No entanto, a questão central nunca foi o imposto em si, mas sim a forma como essas decisões são comunicadas e interpretadas pela sociedade. Quando um tributo é criado, removido ou substituído em períodos tão curtos, o que fica para o cidadão é uma sensação de improviso. A impressão que se tem é que as regras mudam constantemente, sem estabilidade e sem um compromisso de longo prazo.
A insegurança se agrava quando se percebe que aquilo que foi apresentado como uma solução definitiva pode, na prática, ser apenas uma pausa temporária.
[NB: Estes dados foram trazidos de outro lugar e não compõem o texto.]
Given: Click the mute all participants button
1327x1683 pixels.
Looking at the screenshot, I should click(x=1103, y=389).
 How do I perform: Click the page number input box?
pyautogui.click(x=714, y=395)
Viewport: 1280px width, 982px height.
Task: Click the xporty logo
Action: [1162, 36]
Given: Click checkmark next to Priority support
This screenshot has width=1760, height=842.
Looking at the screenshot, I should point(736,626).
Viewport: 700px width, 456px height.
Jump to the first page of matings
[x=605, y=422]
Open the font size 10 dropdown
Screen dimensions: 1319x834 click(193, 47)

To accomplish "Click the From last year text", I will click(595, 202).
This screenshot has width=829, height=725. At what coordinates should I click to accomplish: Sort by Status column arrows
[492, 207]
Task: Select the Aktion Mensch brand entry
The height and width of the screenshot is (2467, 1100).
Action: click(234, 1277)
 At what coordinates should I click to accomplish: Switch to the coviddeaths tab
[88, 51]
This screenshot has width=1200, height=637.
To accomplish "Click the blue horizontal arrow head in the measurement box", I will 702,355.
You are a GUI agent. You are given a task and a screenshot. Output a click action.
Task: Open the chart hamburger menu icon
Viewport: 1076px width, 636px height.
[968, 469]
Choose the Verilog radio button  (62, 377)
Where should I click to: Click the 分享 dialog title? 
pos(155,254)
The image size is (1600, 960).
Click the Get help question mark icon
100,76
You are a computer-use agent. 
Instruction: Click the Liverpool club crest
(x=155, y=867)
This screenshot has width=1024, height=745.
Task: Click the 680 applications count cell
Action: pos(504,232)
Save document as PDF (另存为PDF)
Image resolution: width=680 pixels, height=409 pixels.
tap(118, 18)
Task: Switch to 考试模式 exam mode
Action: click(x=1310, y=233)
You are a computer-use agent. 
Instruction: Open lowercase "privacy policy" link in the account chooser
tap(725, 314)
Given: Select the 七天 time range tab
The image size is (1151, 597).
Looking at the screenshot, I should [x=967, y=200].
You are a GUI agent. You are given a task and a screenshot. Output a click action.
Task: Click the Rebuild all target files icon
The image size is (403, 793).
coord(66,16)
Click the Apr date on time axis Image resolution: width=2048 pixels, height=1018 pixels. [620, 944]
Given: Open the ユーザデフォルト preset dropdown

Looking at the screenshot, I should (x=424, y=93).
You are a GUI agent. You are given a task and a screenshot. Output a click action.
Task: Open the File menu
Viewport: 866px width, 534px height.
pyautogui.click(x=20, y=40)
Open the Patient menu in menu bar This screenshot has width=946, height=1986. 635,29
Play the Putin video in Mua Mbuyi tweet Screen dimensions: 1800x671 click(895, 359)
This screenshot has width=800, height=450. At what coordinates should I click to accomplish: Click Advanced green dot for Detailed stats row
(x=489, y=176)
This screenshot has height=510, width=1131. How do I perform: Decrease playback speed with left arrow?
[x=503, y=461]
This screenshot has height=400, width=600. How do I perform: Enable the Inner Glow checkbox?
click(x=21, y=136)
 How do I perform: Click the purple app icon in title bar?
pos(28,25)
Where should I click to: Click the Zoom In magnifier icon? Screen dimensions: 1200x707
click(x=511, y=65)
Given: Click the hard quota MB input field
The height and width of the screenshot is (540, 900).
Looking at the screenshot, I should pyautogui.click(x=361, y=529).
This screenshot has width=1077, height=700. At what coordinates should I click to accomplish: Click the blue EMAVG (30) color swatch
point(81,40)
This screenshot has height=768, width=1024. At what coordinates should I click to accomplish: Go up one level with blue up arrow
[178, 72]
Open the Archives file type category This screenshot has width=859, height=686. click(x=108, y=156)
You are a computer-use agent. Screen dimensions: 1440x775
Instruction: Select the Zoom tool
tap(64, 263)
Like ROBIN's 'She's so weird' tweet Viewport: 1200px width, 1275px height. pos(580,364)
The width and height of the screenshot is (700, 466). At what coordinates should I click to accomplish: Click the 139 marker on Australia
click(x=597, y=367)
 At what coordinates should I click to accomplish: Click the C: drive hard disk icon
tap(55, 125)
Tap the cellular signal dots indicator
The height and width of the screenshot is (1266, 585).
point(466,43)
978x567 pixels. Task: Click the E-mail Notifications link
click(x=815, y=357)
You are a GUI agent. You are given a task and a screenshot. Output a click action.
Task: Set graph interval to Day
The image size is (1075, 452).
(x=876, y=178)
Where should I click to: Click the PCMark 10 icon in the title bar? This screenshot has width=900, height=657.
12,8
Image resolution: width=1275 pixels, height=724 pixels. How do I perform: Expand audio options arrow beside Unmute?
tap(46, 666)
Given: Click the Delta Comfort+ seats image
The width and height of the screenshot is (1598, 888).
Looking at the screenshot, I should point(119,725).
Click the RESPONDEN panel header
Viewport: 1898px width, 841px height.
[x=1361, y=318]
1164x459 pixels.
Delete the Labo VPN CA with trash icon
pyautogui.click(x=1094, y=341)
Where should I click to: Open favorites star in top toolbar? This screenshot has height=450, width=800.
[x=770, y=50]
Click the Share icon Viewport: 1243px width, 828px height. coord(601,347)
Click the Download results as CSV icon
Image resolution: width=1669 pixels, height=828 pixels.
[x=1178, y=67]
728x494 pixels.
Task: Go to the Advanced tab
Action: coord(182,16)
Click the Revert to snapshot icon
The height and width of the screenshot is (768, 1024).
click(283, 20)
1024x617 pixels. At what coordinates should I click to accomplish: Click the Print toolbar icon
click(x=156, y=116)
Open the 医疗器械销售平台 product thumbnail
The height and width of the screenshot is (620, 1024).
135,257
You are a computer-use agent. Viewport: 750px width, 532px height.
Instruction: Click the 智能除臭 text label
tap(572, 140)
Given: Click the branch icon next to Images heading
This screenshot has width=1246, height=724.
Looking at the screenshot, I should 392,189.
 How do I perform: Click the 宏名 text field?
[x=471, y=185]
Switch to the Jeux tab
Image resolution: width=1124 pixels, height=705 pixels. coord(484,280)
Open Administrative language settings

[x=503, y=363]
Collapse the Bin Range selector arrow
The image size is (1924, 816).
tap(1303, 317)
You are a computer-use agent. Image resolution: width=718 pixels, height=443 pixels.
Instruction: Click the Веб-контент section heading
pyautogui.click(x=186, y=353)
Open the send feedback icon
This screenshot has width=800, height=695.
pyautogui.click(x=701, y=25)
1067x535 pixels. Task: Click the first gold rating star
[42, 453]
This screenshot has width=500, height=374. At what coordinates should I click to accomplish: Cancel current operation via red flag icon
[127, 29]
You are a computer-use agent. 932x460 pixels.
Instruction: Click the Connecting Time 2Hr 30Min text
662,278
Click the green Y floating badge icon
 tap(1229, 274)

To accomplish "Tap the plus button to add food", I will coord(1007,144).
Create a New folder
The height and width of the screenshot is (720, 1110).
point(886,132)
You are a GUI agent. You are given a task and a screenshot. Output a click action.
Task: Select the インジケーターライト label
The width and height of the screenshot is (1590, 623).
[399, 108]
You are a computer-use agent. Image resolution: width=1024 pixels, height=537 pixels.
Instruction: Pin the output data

O consumidor não acompanha os detalhes técnicos das mudanças tributárias, nem as discussões sobre CBS, IVA, reforma tributária ou mecanismos de compensação fiscal. O que ele entende é algo muito mais simples: ontem pagava, hoje não paga, amanhã talvez pague novamente.
A coincidência entre a revogação da taxa e o ambiente eleitoral também merece ser analisada. Em política, o tempo das decisões raramente é irrelevante. Reduzir ou eliminar um imposto que impacta milhões de consumidores gera um efeito imediato na percepção popular e produz dividendos políticos evidentes. O problema surge quando essa desoneração é apresentada como uma solução definitiva, enquanto o próprio sistema já indica uma nova tributação em 2027.
Na prática, o consumidor pode estar diante de uma ilusão temporária: ele deixa de pagar hoje para voltar a pagar amanhã. A diferença é que o benefício é percebido imediatamente, enquanto a futura cobrança está oculta nos detalhes técnicos da reforma tributária. Essa lógica alimenta a desconfiança da população e reforça a sensação de que, muitas vezes, as decisões são tomadas pensando no próximo ciclo eleitoral, e não na estabilidade econômica do país.